I once heard Jeffrey Lang, a professor of mathematics at Kansas University, present a lecture in West Lafayette, Indiana. In this lecture, he explained that each assertion we make about Islam limits the number of people who will believe in it. Think linear algebra. Each time a constraint is added, there are fewer solutions. Or, as Professor Lang did, he took the chalkboard and stated, "There is no god but God" and then drew a vertical line down the middle of the board, dividing it in half. Then he said, "Muhammad is his Messenger," and then drew a vertical line down the middle of the left half of the board. He repeated this process with doctrines (I don't remember which ones) such as the Day of Judgment and obligations such as ritual prayer and prohibitions such as avoiding intoxicants. We must therefore be very cautious with every statement we make about Islam, because each one will narrow this religion. I often worry when I hear the aaya:

رَبَّنَا لَا تَجْعَلْنَا فِتْنَةً لِّلَّذِينَ كَفَرُوا
Our Lord! do not make us a trial for those who disbelieve
One meaning may be "Do not try us with persecution from the disbelievers." Another meaning may be that our actions might be a reason for people to disbelieve, and perhaps God may hold us to account for driving people away from His path. Psuedo-religion is what drives people away. It's claiming that a person has to adopt different cultural habits or understand obscure and anachronistic theological arguments to be a good Muslim.

The second reason is the book's implications for citizenship, society and politics. Skepticism as a tool to understand the material universe should naturally lead to its use in the social and political spheres. Are men and women essentially different, and, if so, how should our social and legal and political structures reflect these? Does the king's family deserve to inherit rule, one king to the next? Are the people of a different race or culture such a threat? Is a defendant guilty simply because the district attorney says so in a press conference?

A highlights of this book includes the extensive quotation from Friedrich von Spee's criticism of witchcraft trials in the German city of Würzburg in 1631 CE.

Carl Sagan is the author of the original "baloney detection kit," and it is presented in Chapter 12.

Each chapter begins with a quotation, which are often worth the time to read the chapter. for example, Chapter 13, Obsesses with Reality, opens with a quotation from William K. Clifford's The Ethics of Belief (1874). Describing a shipowner who manages to convince himself that his unseaworthy passenger vessel is in fact seaworthy and sends the emigrants and crew to their deaths,
What shall we say of him? Surely this, that he was very guilty of the death of those men.

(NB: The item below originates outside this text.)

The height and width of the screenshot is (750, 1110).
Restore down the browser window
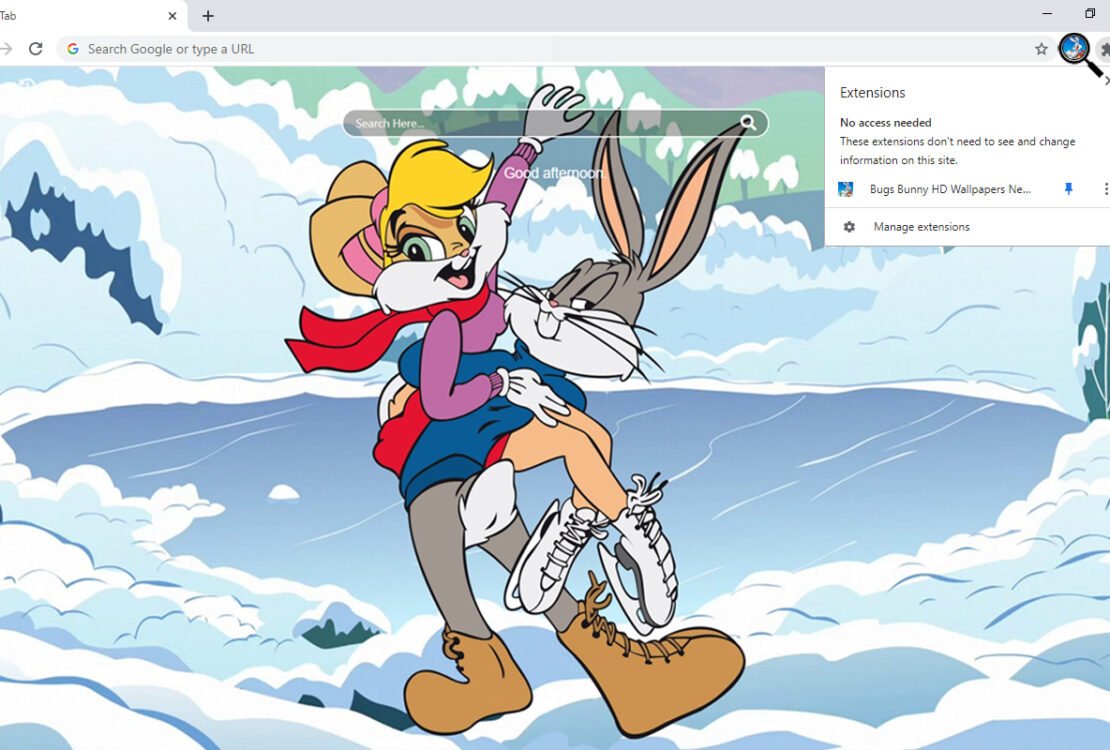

It is admitted that he did sincerely believe in the soundness of his ship; but the sincerity of his conviction can in nowise help him, because he had no right to believe on such evidence as was before him. He had acquired his belief not by honestly earning it in patient investigation, but by stifling his doubts ...
Carl Sagan passed away in 1996. I'm not sure if he could have sustained his optimism or even his sanity through the next 15 years.

In recent news, there was a fuss over a Muslim in UK who talked about the theory of evolution in a positive manner. My public school science education in Columbia County, Georgia was so poor I never really learned much biology. I recently completed The Theory of Evolution: A History of Controversy (Great Courses) by Edward J. Larson, and I thought it helped me catch up on some of the science I should have learned in high school.

This book has been translated into Turkish.